ナゾの「ポツンと3連トンネル」圏央道の延伸部に出現!? 道路ナシ・前後には家が…一体何なのか?

不動産売却ニーズ高まる 背景は

千葉県内で2026年度に延伸する圏央道。その現地には「ナゾのトンネル」の姿がありました。

圏央道の延伸部にナゾのトンネル

 千葉県内で圏央道の延伸開業が2026年度に予定されています。開通目前といった段階の現地ですが、その中に「ナゾのトンネル」の姿がありました。

 2026年度に開通する圏央道の未開通部、大栄JCT~松尾横芝IC間18.5kmのうち、成田空港のそばを通る北側の大栄JCT-多古IC間約9.1kmについては秋の先行開通が予定されています。

 途中にできる「圏央成田IC」の前後は盛土構造です。このため、交差する既存道路とはトンネル(ボックスカルバート)で立体交差していますが、“道路がない場所”にトンネルが口を開けている箇所もあります。

 なかには、「車道・車道・歩道等」と思しき3連の穴が空いた規模の大きなトンネルも。しかし、両側には家が立っており、何もない場所にポツンと設けられている印象を覚えました。

 もちろんこれら“道路のない場所”のトンネルも、将来を想定したものです。

 成田空港は現在、2029年度末の供用を目標に拡張工事が進められています。空港の敷地は圏央道の際まで広がる予定で、その拡張敷地にはC滑走路が新設されます。現在、圏央道と空港のあいだは起伏のある地形で複数の集落が存在しますが、広域に埋められる予定です。

 このため、多くの既存道路の廃止、付け替え、補償道路の新設が計画されています。これに基づき、あらかじめトンネルを建設した箇所があるというわけです。

 なかでも規模の大きな“ポツンと3連トンネル”ですが、成田空港関連の資料に、同様の構造のトンネルを見つけました。

 これは「県道成田松尾線及び(仮称)滑走路横断道路」と呼ばれるもの。圏央道の東側を通る県道横芝下総線から圏央道をくぐり、文字通りC滑走路の真下をまっすぐ横断、そのまま芝山千代田駅(芝山鉄道)までを結ぶ計画の路線です。

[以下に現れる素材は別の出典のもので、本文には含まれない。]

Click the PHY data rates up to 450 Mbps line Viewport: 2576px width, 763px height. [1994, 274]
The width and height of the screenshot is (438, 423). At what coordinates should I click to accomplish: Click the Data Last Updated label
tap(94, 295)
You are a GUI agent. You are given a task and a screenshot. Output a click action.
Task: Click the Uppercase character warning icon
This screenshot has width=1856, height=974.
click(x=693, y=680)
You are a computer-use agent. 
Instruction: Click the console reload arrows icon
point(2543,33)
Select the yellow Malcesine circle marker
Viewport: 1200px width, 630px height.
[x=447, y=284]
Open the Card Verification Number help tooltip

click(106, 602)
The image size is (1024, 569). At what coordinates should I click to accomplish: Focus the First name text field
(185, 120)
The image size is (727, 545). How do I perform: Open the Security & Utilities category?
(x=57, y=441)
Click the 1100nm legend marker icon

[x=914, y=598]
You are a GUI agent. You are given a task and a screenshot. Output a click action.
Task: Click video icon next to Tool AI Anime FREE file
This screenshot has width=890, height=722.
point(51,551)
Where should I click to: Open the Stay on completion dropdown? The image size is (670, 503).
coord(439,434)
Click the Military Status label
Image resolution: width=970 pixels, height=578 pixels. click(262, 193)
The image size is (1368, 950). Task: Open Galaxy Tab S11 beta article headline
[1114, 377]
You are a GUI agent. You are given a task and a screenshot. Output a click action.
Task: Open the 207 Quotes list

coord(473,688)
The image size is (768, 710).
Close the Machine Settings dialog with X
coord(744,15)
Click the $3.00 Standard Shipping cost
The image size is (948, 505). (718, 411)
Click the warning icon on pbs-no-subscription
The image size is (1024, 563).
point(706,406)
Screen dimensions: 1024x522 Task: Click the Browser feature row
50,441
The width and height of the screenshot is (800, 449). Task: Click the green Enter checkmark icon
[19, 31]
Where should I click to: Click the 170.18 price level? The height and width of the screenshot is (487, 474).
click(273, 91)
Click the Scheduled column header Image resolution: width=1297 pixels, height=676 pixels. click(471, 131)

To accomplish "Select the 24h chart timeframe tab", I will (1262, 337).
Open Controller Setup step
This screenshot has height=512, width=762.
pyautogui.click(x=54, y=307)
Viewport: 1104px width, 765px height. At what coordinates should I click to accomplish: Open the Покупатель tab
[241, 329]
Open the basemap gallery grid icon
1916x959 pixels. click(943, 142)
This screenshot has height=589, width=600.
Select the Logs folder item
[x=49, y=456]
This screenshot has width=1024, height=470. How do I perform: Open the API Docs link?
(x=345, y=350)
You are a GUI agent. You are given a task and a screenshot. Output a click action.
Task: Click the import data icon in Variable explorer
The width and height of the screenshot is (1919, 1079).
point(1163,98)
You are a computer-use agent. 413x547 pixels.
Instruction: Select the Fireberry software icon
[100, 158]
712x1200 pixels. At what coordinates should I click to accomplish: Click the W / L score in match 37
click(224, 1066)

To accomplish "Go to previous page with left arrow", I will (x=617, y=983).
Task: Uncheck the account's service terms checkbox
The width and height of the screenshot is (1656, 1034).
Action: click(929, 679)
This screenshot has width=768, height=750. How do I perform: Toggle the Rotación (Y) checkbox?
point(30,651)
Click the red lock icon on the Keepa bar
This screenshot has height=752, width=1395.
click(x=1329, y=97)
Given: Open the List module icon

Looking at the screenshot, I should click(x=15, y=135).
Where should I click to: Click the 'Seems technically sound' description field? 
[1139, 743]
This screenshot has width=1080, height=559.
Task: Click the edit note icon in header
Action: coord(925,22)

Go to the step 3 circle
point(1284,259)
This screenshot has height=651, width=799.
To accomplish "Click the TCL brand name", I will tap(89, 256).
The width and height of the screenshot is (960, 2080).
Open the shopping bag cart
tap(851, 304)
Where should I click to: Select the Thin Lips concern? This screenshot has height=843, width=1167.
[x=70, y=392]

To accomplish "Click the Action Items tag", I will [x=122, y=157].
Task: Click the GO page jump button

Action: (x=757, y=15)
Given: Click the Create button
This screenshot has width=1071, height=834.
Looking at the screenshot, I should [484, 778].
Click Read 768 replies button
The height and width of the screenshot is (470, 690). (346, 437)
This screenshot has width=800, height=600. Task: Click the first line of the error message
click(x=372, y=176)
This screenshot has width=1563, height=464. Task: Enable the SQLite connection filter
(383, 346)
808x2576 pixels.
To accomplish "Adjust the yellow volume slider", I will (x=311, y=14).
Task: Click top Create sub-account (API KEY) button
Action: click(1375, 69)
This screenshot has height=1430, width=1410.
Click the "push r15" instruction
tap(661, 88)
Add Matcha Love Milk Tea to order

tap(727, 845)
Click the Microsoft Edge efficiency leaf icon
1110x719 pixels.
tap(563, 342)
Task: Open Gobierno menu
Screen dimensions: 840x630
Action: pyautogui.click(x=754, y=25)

空港関連資料のイラストは芝山町側の坑口が描かれていますが、片側2車線が入る穴2本の片側に歩行者自転車道の穴がある構造は、圏央道下のトンネルと符号します。

 また、この付近には圏央道の新ICも計画されており、滑走路横断道路はそのアクセス道路にもなります。IC付近には「国際空港物流拠点」も設けられる見込みです。

 空港拡張用地の確保は2025年度までに完了する見込みですが、2月20日時点で88.4%と「厳しい状況」であることが報じられていますが、工事用道路の建設などはすでに始まっています。圏央道の開通から、矢継ぎ早に大きく変化していく可能性があります。